In my copy of your derivation you expressly exclude the case of xi=xj in the summation over the delta functions. Has that step in the derivation changed?
You are clearly confusing the constraint on the sum, which is i can not equal j, with the values of the arguments indexed by i and j: i.e., xi and xj which can certainly be equal to one another. If one allows i=j in the sum, then the sum is always infinite because it includes the term xi-xi which is exactly zero at all times!
This is elementary stuff Richard!
And if xi=xj is allowed in the rather early step defining F, how do you avoid the resulting infinity that F would then equal?

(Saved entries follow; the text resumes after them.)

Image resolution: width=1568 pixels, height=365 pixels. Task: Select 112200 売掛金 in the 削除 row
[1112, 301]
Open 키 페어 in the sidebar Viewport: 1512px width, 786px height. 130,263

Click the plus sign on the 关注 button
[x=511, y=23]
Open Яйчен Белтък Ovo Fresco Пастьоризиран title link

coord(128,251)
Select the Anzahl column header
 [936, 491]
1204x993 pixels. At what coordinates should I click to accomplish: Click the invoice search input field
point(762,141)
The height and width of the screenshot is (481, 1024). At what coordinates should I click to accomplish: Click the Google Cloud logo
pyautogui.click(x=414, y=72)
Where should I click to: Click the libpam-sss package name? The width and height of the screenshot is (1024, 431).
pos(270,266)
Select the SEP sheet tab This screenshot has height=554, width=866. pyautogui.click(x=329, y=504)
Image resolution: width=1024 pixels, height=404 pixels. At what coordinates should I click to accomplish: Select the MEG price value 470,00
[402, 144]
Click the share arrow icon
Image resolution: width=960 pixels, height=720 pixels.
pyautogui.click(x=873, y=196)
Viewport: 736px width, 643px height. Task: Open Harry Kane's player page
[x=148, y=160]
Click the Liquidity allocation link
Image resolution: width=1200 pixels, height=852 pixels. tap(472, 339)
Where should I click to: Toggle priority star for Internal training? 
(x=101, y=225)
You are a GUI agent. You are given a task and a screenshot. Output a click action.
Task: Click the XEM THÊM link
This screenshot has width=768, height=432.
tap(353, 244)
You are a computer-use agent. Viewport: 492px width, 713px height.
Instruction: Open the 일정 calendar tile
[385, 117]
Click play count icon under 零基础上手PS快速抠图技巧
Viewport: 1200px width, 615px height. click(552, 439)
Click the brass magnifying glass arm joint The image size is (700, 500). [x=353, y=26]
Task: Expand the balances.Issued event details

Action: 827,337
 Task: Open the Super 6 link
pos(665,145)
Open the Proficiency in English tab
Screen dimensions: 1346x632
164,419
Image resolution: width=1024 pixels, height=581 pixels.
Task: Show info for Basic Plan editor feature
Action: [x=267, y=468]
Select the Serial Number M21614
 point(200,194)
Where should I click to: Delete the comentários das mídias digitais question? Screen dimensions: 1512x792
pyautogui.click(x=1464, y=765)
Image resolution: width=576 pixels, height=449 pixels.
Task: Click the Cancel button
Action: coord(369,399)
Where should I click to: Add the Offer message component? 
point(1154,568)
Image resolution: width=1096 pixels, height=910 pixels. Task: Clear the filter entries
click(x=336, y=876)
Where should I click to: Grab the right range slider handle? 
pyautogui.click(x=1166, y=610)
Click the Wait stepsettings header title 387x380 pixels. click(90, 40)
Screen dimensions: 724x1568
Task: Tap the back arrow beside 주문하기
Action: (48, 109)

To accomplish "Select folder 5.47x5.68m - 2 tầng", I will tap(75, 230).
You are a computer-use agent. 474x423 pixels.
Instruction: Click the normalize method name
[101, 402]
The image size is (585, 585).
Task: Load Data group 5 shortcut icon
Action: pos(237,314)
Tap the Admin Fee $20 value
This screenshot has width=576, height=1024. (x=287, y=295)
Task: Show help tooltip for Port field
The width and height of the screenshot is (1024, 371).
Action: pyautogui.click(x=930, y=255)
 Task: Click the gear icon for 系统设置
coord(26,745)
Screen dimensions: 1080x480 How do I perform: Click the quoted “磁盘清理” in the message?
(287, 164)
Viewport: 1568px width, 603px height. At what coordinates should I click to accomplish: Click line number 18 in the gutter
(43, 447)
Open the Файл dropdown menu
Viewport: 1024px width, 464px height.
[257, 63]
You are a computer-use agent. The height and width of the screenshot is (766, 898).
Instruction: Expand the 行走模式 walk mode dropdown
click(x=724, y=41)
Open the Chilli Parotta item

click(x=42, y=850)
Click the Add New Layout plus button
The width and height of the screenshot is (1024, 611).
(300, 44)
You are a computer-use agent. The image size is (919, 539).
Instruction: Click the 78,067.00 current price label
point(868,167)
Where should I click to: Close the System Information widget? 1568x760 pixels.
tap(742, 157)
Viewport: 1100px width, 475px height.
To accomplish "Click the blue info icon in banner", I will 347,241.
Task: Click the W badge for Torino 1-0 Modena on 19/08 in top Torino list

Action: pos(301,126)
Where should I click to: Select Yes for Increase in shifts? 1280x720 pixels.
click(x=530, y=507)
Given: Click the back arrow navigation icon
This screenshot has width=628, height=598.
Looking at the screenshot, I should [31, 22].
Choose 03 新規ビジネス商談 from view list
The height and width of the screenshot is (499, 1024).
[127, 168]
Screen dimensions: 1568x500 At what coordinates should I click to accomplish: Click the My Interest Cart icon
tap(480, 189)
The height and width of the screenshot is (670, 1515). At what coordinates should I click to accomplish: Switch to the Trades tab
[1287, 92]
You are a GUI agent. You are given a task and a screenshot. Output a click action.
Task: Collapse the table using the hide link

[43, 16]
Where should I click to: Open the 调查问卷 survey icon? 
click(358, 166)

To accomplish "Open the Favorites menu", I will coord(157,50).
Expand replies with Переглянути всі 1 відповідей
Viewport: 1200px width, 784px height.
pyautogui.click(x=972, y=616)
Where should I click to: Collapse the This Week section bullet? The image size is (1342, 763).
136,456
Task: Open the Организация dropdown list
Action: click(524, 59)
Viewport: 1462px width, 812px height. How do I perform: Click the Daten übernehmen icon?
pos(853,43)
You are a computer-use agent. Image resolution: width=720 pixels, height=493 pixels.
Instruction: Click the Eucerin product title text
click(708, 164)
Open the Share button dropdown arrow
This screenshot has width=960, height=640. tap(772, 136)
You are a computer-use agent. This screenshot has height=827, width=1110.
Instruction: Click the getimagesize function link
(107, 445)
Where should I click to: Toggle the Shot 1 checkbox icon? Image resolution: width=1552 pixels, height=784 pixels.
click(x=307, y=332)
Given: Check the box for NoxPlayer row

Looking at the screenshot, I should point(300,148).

I don't! That F blows up is of no consequence; all it requires is that the probability that xi=xj is zero which is true if psi is continuous. This also is elementary theoretical physics. I am sure these kind of integrals were done in E&M.
Also PS: You seem to be claimint rigor in the above post. Yet between eqs (2.14) and (2.15) you assume that psi is given by an exponential in time. That is how you go from a wave equation to Schroedinger's equation. Hardly a rigorous step to assume the solution rather than deriving it.
It is exactly rigorous Richard as I am looking at a specific approximate solution to my fundamental equation and I express exactly what approximations I am making. At no point in this particular piece of my presentation do I claim that the solution being obtained is exact!
In fact, one absolutely cannot derive the Schrodinger equation without making approximations because the Schrodinger equation is not correct; it is only approximately correct! If one could derive it without making an approximation then either the derivation is in error or the starting point is wrong. Any physicist knows that Schrodinger's equation is only valid in the non-relativistic case and, if you read on, you will discover that after establishing the definitions of mass, momentum and energy, I show that the approximation I use here is exactly that approximation: i.e., the exponential adjustment to psi immediately below equ(2.15) is exactly the required correction to remove the relativistic mass energy term from the total energy. And that approximation I made turns out to be that the total energy (given by the partial with respect to time) must be approximately constant! That says that the energy of the system being described by Schrodinger's equation (that energy which is changing) must be small compared to the total energy: i.e., the relativistic mass energy of the system must be large compared to the other energy of the system. It must be a non-relativistic situation Richard!!! That is all that approximation amounts to and it absolutely must be made if you are to rigorously derive the Schrodinger equation!